### PROBLEM REQUIREMENTS
Beginning at the line that contains "At what coordinates should I click to accomplish: Open the Block" and ending at the last line of the entries, write out each line exactly; include nothing outside that span.

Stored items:
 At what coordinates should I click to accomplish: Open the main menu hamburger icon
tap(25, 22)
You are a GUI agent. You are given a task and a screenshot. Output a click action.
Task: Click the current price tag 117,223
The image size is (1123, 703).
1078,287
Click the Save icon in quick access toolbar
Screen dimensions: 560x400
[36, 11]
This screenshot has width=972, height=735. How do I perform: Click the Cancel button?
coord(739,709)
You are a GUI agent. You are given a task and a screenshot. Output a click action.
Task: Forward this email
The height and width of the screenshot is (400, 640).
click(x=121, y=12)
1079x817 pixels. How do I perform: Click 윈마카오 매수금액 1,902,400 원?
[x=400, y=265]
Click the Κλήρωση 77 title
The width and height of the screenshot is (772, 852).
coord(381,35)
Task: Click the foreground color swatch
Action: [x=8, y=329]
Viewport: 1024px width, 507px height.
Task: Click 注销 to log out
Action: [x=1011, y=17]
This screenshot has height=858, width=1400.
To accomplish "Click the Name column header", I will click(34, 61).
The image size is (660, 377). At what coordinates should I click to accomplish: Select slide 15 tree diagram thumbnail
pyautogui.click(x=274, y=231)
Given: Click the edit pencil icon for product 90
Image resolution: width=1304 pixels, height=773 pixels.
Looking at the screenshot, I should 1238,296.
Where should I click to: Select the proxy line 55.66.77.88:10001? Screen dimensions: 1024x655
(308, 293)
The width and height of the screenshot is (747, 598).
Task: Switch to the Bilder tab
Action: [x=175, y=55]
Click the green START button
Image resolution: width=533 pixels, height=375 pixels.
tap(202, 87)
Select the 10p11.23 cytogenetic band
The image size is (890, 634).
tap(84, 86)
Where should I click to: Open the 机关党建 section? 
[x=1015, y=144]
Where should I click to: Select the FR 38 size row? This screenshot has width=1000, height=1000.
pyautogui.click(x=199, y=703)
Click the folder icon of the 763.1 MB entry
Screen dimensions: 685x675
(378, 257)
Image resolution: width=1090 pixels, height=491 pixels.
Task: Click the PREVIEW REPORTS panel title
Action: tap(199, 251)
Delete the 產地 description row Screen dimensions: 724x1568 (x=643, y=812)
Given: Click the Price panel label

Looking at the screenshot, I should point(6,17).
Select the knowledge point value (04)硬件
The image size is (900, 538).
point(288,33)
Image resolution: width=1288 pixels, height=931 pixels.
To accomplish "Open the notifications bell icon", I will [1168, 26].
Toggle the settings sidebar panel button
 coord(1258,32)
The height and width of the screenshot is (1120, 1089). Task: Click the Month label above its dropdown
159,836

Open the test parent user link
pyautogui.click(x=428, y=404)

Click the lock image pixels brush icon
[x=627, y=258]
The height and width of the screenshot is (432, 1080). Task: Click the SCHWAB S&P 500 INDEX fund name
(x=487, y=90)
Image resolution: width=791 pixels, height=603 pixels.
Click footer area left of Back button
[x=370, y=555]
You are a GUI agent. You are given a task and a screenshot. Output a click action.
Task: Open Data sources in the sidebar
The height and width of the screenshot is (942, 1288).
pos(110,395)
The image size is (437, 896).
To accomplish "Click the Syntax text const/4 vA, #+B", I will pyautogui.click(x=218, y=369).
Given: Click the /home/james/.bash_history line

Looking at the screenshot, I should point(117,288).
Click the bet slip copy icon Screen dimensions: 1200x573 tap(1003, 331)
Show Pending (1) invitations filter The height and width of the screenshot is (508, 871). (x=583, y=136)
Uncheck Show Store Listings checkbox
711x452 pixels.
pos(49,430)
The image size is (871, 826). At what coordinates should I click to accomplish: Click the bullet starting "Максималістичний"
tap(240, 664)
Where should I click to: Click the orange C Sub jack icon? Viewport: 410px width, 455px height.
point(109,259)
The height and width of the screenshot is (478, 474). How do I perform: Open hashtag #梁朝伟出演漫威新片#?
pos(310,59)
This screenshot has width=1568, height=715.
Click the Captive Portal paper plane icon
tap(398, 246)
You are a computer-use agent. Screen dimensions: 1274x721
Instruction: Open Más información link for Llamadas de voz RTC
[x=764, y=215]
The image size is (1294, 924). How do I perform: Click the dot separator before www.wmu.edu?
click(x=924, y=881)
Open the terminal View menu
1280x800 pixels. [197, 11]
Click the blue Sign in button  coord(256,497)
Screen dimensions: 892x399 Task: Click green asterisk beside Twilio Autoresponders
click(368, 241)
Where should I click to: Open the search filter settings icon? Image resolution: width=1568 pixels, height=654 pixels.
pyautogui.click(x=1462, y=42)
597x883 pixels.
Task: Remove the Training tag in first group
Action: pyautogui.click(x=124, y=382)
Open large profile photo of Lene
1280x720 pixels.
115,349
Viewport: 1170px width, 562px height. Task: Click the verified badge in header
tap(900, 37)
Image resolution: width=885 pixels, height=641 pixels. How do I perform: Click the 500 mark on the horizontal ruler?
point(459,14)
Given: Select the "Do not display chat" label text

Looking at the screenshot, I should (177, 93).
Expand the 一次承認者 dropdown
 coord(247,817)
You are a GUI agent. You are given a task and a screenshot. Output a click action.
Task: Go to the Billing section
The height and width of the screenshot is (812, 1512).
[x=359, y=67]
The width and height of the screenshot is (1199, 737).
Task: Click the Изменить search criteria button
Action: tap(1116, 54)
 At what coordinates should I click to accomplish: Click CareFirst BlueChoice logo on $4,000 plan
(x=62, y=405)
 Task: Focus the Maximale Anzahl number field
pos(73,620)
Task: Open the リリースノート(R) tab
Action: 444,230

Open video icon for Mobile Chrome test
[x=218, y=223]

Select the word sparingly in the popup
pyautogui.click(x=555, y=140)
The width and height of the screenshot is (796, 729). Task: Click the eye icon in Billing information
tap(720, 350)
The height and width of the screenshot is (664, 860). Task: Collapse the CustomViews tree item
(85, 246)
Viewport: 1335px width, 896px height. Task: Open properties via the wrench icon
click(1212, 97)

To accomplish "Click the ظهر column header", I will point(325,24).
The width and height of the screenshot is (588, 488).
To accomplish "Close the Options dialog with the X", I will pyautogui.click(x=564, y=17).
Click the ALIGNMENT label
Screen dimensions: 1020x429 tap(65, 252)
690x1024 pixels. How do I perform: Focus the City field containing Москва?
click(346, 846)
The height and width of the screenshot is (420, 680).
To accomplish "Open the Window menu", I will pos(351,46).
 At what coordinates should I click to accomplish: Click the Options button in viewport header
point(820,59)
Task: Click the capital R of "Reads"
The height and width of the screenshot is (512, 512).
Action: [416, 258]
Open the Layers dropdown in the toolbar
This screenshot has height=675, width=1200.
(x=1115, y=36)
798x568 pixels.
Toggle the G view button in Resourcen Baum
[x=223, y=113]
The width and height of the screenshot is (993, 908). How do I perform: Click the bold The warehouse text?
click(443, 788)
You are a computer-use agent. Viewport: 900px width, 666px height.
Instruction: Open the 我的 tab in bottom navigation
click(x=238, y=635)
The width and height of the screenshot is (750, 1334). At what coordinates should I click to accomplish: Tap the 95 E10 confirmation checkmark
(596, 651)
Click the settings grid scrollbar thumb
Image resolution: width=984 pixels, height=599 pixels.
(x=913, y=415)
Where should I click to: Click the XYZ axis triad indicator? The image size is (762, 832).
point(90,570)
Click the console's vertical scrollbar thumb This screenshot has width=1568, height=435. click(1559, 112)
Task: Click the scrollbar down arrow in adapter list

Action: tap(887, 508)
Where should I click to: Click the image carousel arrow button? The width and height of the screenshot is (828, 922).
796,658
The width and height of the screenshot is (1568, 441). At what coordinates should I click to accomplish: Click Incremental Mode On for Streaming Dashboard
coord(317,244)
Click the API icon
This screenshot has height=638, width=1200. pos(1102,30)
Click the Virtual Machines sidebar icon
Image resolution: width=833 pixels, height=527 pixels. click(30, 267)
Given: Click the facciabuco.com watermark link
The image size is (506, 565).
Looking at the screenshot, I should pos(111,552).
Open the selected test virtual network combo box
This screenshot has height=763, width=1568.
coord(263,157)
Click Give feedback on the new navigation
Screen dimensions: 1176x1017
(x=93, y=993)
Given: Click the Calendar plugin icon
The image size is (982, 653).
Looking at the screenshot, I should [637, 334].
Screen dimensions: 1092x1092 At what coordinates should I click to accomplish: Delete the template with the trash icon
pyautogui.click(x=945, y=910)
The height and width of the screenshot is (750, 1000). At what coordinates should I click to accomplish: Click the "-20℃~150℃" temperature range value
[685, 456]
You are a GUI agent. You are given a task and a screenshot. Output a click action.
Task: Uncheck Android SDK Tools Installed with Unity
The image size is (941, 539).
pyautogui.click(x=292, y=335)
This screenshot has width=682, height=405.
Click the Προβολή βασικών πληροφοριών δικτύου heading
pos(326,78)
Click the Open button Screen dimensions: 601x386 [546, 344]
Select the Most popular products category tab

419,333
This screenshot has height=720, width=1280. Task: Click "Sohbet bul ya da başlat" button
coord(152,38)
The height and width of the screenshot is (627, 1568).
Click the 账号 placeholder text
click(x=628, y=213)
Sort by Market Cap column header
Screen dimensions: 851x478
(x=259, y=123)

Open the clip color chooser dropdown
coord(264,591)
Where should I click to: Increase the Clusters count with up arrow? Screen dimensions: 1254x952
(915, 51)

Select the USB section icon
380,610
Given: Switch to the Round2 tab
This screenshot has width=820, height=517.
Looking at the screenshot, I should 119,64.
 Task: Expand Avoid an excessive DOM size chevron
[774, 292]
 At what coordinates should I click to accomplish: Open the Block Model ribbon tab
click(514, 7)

### ANSWER FOR THIS EXERCISE
 At what coordinates should I click to accomplish: Open the Block Model ribbon tab
click(514, 7)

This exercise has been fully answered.